● The request
Locate every line in the rows below that contains the word "beside", and copy each such line in full.

Begin

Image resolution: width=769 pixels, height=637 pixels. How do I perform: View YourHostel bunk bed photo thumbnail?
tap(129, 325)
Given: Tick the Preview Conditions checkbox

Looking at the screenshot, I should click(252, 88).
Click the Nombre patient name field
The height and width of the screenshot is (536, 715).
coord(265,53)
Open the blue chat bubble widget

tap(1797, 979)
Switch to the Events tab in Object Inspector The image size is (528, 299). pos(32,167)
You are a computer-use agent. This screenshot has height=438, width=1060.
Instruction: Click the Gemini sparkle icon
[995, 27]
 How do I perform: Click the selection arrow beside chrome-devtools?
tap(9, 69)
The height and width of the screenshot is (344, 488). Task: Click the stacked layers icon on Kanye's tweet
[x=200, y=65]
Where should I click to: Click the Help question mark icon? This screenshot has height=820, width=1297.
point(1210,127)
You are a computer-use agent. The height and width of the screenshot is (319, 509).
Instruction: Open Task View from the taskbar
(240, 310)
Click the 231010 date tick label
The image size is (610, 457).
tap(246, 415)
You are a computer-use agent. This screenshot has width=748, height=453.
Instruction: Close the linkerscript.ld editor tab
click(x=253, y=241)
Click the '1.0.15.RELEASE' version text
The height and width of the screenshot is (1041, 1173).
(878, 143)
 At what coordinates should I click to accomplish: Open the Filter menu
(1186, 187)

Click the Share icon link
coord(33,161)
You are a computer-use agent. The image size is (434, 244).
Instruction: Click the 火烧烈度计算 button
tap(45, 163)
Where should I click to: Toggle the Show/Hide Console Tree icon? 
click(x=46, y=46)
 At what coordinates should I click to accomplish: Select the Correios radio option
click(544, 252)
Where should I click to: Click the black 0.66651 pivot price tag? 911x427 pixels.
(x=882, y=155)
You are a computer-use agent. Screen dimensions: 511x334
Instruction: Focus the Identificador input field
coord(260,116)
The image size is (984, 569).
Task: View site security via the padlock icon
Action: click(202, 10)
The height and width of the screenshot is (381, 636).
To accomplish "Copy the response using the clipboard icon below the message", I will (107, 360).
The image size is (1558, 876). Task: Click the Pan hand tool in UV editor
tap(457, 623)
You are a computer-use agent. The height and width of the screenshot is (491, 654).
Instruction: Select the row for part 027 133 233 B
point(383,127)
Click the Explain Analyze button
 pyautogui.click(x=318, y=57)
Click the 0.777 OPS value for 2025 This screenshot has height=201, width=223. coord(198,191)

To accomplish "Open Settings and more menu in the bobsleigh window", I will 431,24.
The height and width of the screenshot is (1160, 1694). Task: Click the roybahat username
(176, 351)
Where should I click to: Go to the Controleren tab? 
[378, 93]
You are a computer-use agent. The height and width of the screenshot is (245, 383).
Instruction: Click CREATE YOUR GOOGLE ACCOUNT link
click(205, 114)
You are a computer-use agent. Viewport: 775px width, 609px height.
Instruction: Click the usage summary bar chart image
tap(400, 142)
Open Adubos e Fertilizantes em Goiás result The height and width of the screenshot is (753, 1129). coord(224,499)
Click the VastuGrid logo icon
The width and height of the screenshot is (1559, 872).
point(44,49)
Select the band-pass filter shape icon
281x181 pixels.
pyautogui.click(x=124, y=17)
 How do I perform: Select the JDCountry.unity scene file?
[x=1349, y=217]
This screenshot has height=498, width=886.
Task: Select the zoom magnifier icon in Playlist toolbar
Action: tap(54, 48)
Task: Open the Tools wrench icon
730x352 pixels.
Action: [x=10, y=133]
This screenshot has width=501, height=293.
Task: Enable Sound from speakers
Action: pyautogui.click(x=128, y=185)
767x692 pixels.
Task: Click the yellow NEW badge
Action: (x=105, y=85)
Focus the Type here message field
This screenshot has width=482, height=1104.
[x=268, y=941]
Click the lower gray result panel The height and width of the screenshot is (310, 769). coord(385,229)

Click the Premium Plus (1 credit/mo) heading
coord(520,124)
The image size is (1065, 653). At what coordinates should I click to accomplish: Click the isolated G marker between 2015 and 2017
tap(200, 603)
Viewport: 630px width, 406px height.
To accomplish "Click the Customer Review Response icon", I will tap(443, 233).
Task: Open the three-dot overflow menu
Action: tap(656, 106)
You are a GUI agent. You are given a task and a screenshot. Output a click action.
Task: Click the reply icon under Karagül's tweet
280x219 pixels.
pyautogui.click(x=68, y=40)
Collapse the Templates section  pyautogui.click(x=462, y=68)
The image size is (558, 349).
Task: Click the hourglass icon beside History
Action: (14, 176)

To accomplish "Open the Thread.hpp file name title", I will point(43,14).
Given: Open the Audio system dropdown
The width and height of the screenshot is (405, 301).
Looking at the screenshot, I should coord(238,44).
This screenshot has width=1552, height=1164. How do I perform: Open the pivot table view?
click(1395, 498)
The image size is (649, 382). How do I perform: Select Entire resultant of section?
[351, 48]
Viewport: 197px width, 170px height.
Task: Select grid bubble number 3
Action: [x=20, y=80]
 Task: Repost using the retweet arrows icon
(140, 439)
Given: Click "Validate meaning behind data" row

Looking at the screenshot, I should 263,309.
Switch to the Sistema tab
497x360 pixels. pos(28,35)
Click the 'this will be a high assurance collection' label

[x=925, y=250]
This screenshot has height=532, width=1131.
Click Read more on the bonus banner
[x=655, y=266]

End

● Exercise response
 How do I perform: Click the selection arrow beside chrome-devtools?
Task: Click the hourglass icon beside History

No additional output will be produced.